La Paz, 23 de abril de 2026 (AND).- El debate sobre la educación superior en Bolivia comienza a redefinirse. Más allá del acceso, la discusión se centra ahora en la calidad, la pertinencia y la capacidad del sistema universitario para responder a un entorno dinámico. En ese escenario, las universidades privadas han puesto sobre la mesa una agenda de transformación que apunta a modernizar el modelo educativo y fortalecer su impacto en el desarrollo del país.
Durante el Encuentro por la Educación organizado por el Ministerio de Educación, la rectora de Unifranz y presidenta de la Asociación Nacional de Universidades Privadas de Bolivia (ANUP), Verónica Ágreda, advirtió que el principal desafío de la masificación es garantizar estándares de calidad.
A partir de ese diagnóstico, planteó una serie de propuestas orientadas a replantear el rol de la educación universitaria privada, con énfasis en la innovación, la empleabilidad y la articulación con el entorno productivo.

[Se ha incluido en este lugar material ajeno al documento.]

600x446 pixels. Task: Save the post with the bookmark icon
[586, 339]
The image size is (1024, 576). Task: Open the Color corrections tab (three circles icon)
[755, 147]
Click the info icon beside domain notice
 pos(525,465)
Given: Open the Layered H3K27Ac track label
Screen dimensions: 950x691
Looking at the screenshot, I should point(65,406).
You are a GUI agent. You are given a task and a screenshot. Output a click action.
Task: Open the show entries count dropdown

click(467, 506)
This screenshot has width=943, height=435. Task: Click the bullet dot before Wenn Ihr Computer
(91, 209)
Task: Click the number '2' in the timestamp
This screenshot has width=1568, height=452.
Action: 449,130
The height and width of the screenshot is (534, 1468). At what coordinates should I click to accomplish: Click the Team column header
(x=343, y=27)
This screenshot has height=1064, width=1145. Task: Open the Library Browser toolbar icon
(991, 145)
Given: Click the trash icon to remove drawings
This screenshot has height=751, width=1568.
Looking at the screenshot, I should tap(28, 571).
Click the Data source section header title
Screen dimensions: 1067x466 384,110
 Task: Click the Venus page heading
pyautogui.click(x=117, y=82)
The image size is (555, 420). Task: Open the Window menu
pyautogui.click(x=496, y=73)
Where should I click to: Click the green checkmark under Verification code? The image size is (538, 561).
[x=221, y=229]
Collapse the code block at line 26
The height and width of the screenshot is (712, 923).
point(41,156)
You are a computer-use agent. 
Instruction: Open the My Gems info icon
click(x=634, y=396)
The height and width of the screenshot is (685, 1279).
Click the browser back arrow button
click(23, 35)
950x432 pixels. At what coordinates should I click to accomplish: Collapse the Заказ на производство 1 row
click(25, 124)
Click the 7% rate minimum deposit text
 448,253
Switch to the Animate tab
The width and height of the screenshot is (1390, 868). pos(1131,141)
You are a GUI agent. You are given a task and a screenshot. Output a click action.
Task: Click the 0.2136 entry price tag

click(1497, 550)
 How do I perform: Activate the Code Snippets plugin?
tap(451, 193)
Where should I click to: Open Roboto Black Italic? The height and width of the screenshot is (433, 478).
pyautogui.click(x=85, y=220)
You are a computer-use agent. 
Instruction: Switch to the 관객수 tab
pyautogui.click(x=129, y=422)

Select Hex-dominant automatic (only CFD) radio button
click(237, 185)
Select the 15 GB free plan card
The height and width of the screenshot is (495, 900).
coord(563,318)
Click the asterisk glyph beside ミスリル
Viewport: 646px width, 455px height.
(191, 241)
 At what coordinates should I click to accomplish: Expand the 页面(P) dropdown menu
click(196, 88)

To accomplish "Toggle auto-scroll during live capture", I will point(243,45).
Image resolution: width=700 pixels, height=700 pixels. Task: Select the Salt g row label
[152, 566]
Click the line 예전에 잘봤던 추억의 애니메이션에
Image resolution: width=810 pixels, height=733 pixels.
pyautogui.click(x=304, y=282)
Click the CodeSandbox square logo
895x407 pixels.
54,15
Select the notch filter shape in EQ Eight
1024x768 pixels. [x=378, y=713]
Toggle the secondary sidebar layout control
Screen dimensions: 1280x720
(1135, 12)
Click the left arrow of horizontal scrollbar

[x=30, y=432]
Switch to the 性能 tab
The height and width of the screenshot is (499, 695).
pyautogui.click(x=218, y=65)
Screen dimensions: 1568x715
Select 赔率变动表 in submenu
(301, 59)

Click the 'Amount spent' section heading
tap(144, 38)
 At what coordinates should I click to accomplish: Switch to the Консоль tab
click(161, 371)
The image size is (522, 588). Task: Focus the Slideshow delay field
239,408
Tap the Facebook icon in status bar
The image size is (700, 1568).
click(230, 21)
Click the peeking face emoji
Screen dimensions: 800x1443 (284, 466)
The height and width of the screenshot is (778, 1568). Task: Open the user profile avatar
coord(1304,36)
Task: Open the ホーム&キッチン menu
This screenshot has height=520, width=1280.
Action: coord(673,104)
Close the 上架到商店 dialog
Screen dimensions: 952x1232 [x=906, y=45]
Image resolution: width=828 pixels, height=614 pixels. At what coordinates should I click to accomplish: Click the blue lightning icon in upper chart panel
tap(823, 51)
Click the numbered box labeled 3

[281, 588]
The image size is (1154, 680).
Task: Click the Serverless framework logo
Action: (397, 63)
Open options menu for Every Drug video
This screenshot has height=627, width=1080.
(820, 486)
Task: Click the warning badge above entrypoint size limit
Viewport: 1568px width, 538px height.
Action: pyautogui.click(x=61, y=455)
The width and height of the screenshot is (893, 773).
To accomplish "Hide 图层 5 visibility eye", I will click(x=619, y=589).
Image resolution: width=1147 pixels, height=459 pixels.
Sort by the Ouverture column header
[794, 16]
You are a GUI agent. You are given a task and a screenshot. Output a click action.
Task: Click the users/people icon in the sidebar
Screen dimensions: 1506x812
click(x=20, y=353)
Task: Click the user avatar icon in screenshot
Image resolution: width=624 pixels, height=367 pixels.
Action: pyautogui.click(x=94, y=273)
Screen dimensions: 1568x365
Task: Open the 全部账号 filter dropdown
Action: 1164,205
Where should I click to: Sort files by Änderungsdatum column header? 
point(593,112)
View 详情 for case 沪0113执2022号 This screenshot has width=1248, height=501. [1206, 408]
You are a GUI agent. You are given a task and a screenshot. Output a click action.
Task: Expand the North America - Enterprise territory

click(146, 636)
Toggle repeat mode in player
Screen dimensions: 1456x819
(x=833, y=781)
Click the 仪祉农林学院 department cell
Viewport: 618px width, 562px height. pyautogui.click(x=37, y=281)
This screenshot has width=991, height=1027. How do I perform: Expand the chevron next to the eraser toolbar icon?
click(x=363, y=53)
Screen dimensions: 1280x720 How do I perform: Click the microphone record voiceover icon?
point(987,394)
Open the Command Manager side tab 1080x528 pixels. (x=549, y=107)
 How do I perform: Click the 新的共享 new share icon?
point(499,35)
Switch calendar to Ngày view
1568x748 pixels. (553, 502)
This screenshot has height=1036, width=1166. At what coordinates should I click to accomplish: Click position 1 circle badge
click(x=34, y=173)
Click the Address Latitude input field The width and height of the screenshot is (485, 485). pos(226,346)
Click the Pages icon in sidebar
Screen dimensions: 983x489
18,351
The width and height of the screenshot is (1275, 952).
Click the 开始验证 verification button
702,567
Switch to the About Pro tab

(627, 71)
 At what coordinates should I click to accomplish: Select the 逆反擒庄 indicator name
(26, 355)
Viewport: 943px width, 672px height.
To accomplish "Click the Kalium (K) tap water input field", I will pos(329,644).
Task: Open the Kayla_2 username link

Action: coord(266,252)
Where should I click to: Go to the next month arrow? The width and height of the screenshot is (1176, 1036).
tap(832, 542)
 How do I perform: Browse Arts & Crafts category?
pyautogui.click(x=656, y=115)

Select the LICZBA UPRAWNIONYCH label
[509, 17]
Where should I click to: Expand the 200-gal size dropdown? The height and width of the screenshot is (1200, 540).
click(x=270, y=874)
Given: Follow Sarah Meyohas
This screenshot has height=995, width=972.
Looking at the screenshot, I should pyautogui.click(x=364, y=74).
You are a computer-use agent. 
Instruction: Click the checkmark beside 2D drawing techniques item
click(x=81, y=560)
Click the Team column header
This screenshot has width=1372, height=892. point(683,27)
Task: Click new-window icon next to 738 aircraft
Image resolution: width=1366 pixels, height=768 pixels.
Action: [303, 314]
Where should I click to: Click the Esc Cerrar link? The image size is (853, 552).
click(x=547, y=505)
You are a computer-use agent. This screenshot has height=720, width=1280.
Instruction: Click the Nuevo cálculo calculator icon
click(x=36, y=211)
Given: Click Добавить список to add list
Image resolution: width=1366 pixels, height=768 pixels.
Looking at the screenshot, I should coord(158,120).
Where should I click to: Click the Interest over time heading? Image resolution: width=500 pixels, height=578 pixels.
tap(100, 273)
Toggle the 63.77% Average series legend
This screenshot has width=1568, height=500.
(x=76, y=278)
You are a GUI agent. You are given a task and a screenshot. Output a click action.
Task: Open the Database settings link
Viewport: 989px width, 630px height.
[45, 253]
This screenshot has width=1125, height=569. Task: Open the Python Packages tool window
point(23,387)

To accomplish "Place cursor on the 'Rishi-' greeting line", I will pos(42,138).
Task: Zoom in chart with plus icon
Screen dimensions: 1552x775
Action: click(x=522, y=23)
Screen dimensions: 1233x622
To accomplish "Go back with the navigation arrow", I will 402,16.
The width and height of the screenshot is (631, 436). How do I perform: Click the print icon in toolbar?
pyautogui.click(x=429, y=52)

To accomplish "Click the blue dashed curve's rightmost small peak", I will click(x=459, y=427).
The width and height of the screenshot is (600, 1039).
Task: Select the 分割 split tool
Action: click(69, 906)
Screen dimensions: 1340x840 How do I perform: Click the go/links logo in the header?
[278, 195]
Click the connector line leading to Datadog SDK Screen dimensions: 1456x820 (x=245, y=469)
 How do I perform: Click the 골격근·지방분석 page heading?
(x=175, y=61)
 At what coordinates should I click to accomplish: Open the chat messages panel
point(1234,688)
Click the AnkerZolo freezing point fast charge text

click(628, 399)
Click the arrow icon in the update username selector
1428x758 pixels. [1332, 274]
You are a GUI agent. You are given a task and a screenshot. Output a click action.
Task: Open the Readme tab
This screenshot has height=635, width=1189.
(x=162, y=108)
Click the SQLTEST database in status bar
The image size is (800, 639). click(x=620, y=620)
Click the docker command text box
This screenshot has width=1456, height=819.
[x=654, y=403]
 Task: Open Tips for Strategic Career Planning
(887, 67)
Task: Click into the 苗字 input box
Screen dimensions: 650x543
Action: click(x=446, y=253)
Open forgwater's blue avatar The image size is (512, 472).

Acreditación y calidad: la base de un nuevo sistema
Uno de los ejes centrales es la creación de una agencia nacional de acreditación con autonomía, que permita evaluaciones imparciales y eleve la competitividad del sistema universitario boliviano.
“No tener una agencia de acreditación nacional que tenga un gobierno autónomo no nos permite ser competitivos a nivel internacional”, señaló Ágreda, al subrayar la necesidad de contar con estándares propios que fortalezcan el reconocimiento de los títulos y faciliten la movilidad estudiantil.
A esta propuesta se suma la urgencia de cerrar la brecha entre la formación académica y las demandas del mercado laboral. “Cuando existe una desarticulación entre la oferta educativa y las demandas del mercado laboral, no solamente le hacemos un daño a los estudiantes, sino al propio país”, afirmó.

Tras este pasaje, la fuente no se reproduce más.